Une rencontre déterminante
De la persévérance, beaucoup de persévérance mais aussi un talent nourri par un duo, celui formé avec Nathalie Micas. Rosa rencontre Nathalie alors que les parents de cette dernière engage son père pour faire le portrait de la jeune fille malade et dont ils craignent à tout instant pour sa vie. Rosa et Nathalie tissent une amitié en apparence solide, peut-être même plus. Nathalie succombe elle aussi au plaisir de l'art. C'est une relation très particulière qui s'installe entre les deux jeunes filles et que le roman développe, montrant leur complémentarité mais aussi quelques ambiguïtés.
Une histoire de l'art
Dernier point et non des moindres, Ce sont l'artiste et l'œuvre de Rosa Bonheur que nous fait découvrir ce livre. Une peintre animalière du XIXe siècle que je ne connaissais pas du tout. Son parcours est développé mais aussi et surtout sa technique, ses méthodes de travail, son apprentissage auprès de son père, ses études personnelles des cadavres d'animaux morts. Rosa ne se fixe aucune limite et va jusqu'à fréquenter des lieux qui sont pourtant bien éloignés du milieu artistique mais qui lui apprendront beaucoup sur la nature animale. Alors qu'à cette époque, la peinture historique est largement valorisée et attendue, Rosa choisit la voie de la peinture animalière, bien moins en vogue. Il lui faudra même affronter l'autorité paternelle prise en étau entre la volonté de laisser sa fille aller au bout de ses envies et le carcan dans lequel elle est enfermée à cause de la condition des femmes en ce XIXe siècle.

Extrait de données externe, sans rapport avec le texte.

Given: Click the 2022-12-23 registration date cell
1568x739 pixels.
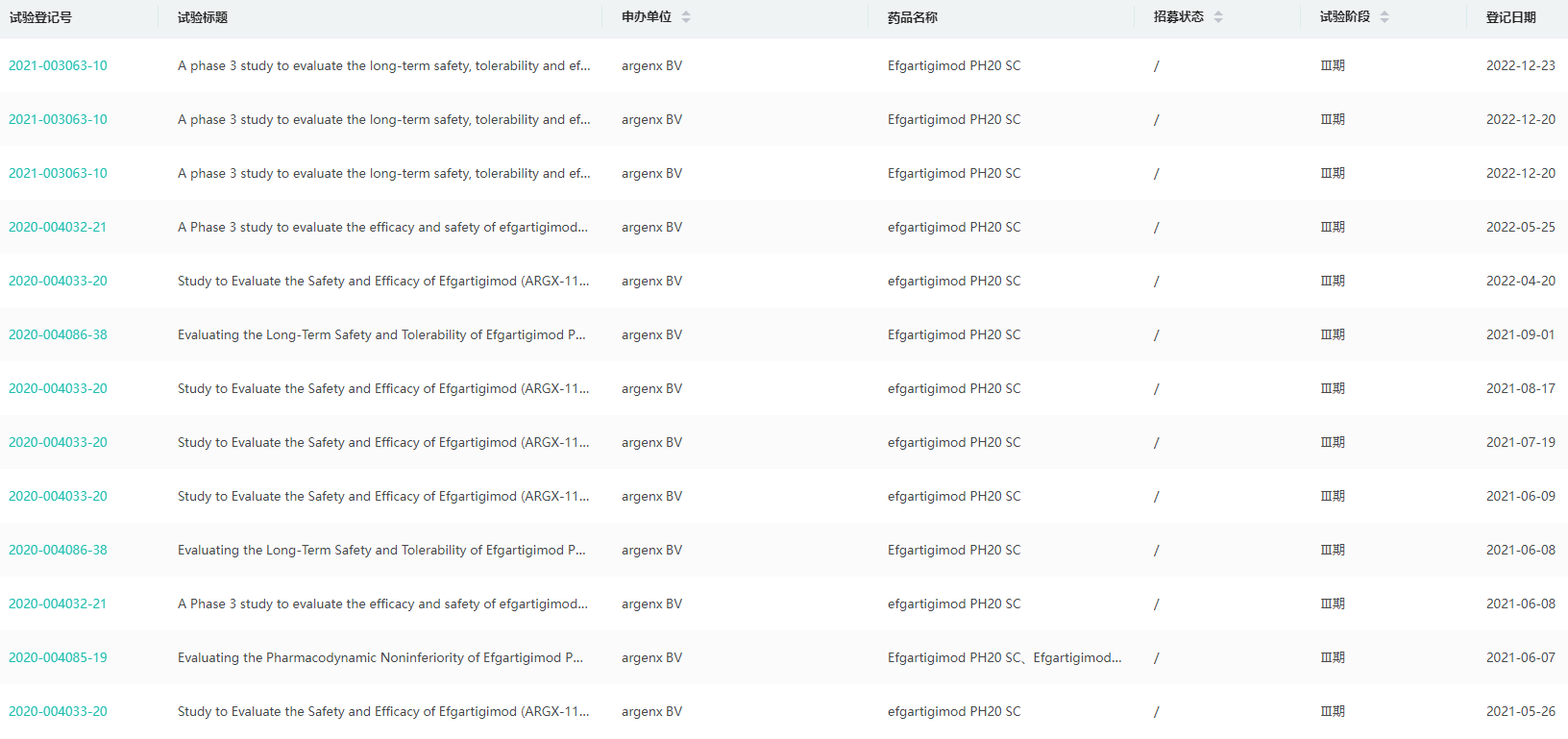Looking at the screenshot, I should click(1520, 65).
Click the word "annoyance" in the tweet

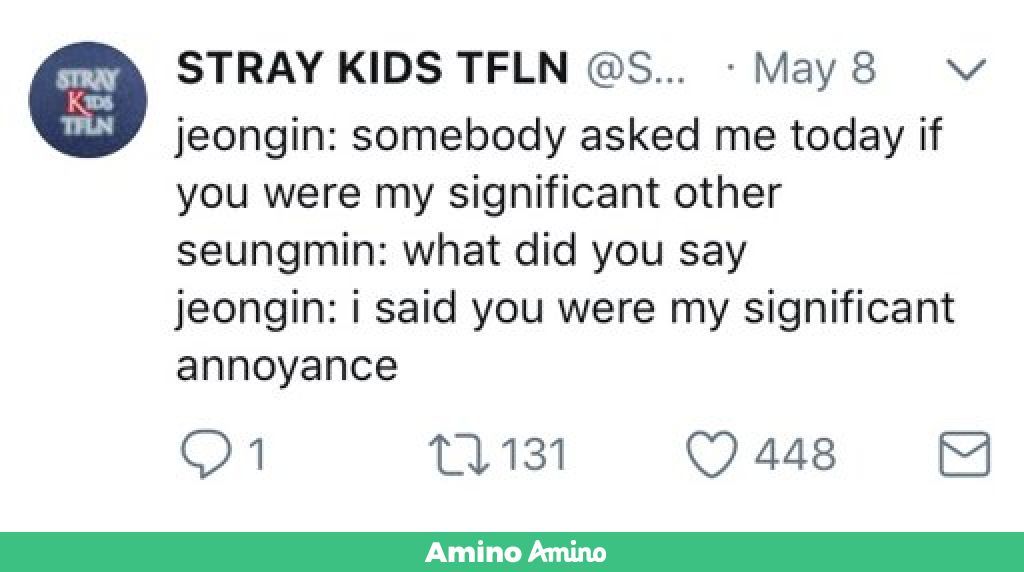coord(287,365)
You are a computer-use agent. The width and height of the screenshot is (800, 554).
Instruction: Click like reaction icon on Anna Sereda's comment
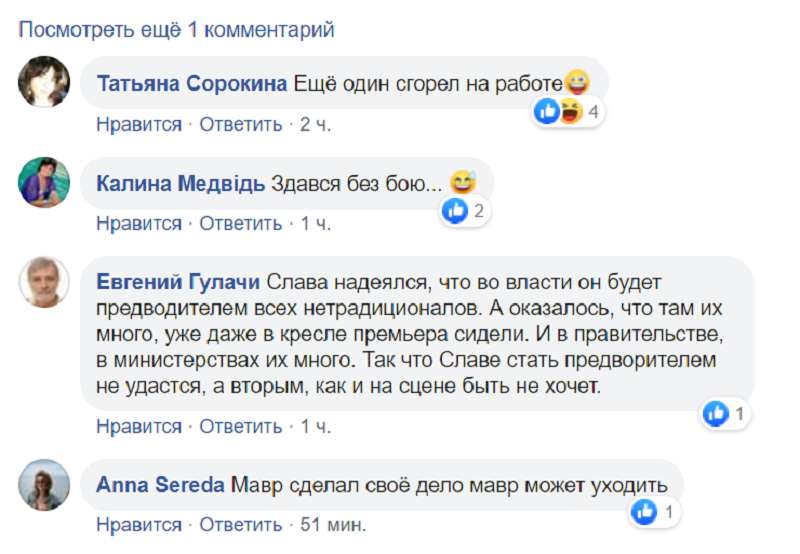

Rosa Bonheur, l'audacieuse est un roman qui nous permet d'apprendre beaucoup sur l'art de ce XIXe siècle, sur cette jeune femme qu'est Rosa Bonheur, son talent, sa lutte pour que les femmes puissent être reconnues dans ce milieu. De fait, le livre est très descriptif mais passé le premier tiers, on est pris dans cette destinée si particulière et sa force de caractère. Même si Internet est là pour visionner ses œuvres, il manque un petit cahier en couleurs avec des reproductions de ses tableaux cités.